## [What is expected]
What are the lines from the one containing "2020x856 pixels. Task: Select" through the last line of the records below? Return them exactly, leaving out pictures.

[Stored records]
++++++++++++++++++++
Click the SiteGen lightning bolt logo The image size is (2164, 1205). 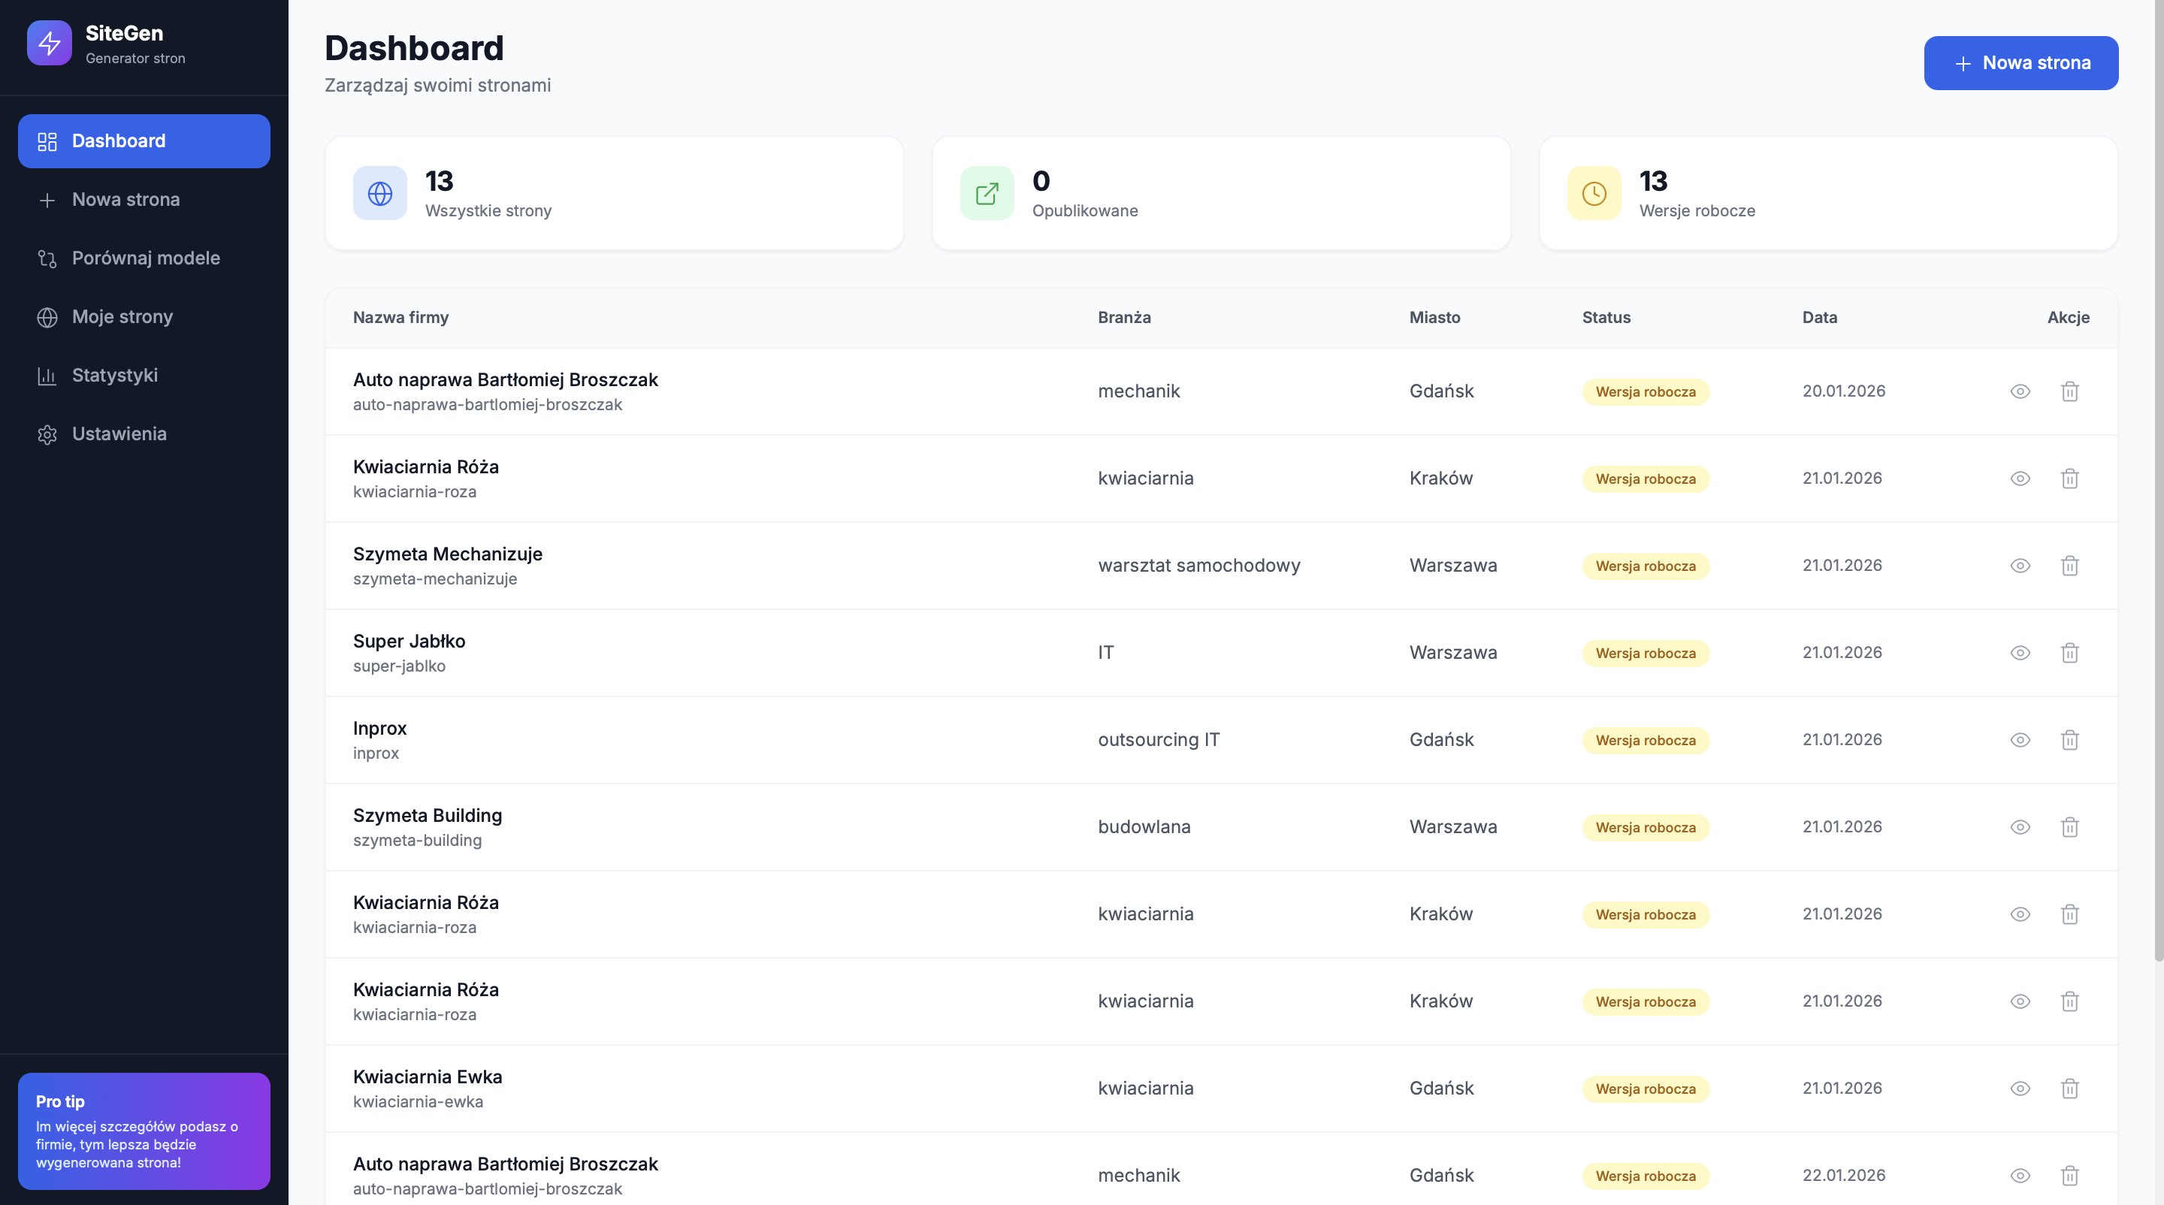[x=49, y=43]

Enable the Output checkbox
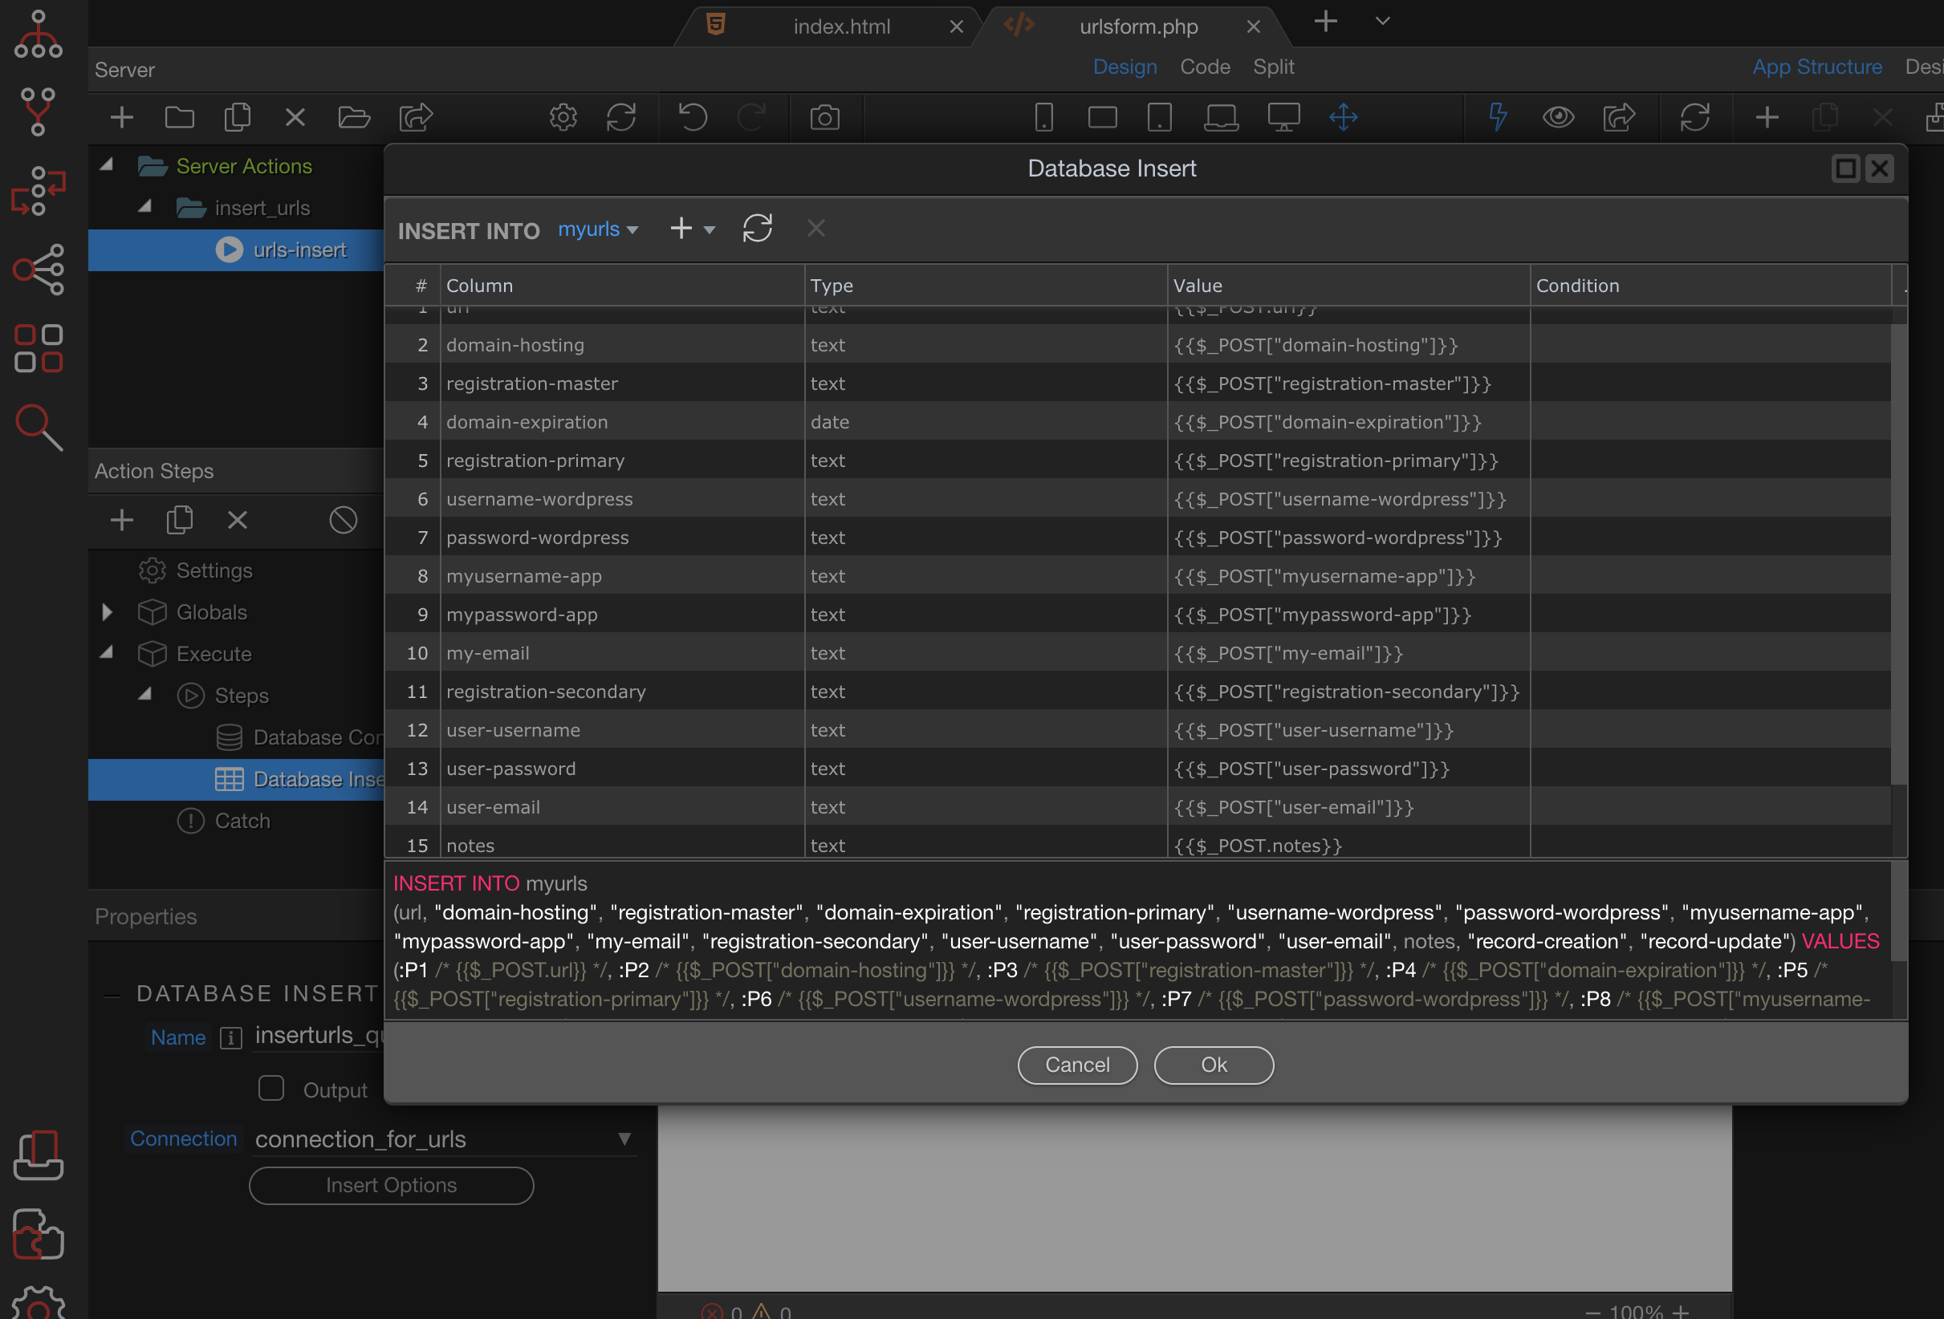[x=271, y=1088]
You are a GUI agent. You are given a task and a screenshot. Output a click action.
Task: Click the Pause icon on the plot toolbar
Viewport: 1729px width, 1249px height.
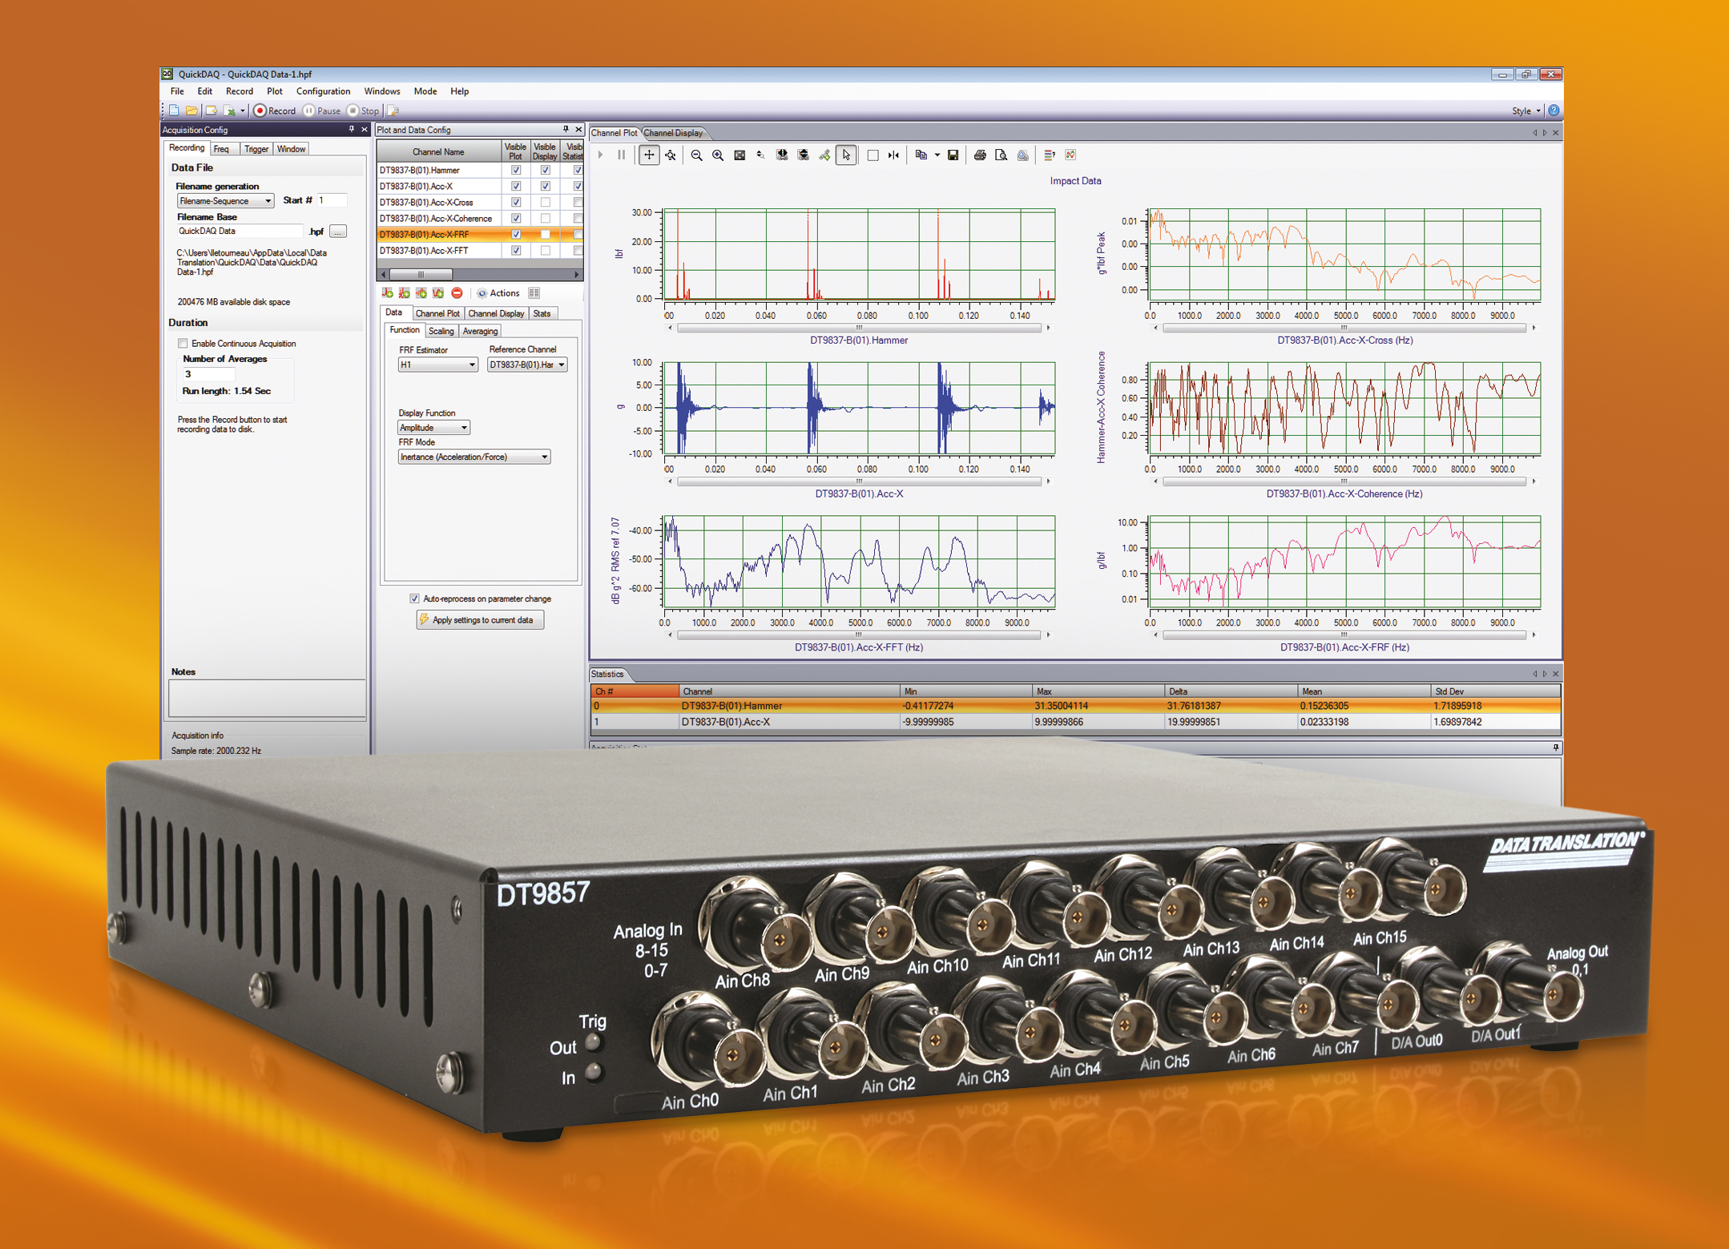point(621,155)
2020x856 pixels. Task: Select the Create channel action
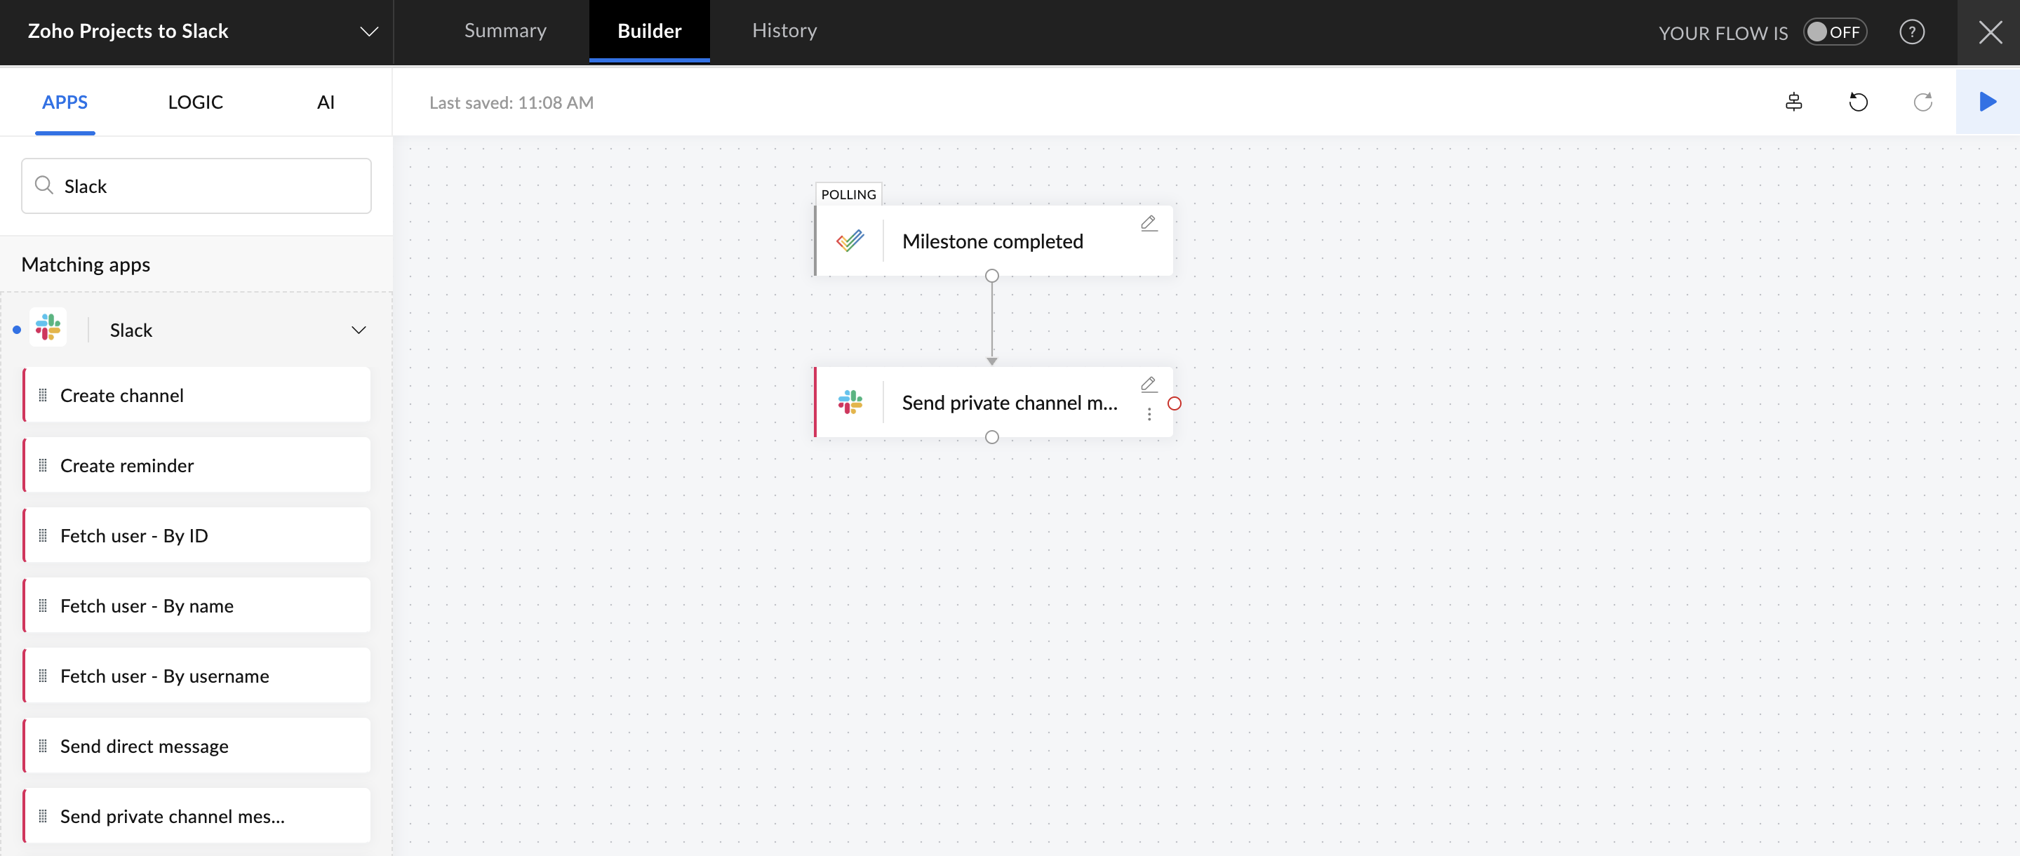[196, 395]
++++++++++++++++++++
## [Exercise answer]
2020x856 pixels. Task: Select the Create channel action
[196, 395]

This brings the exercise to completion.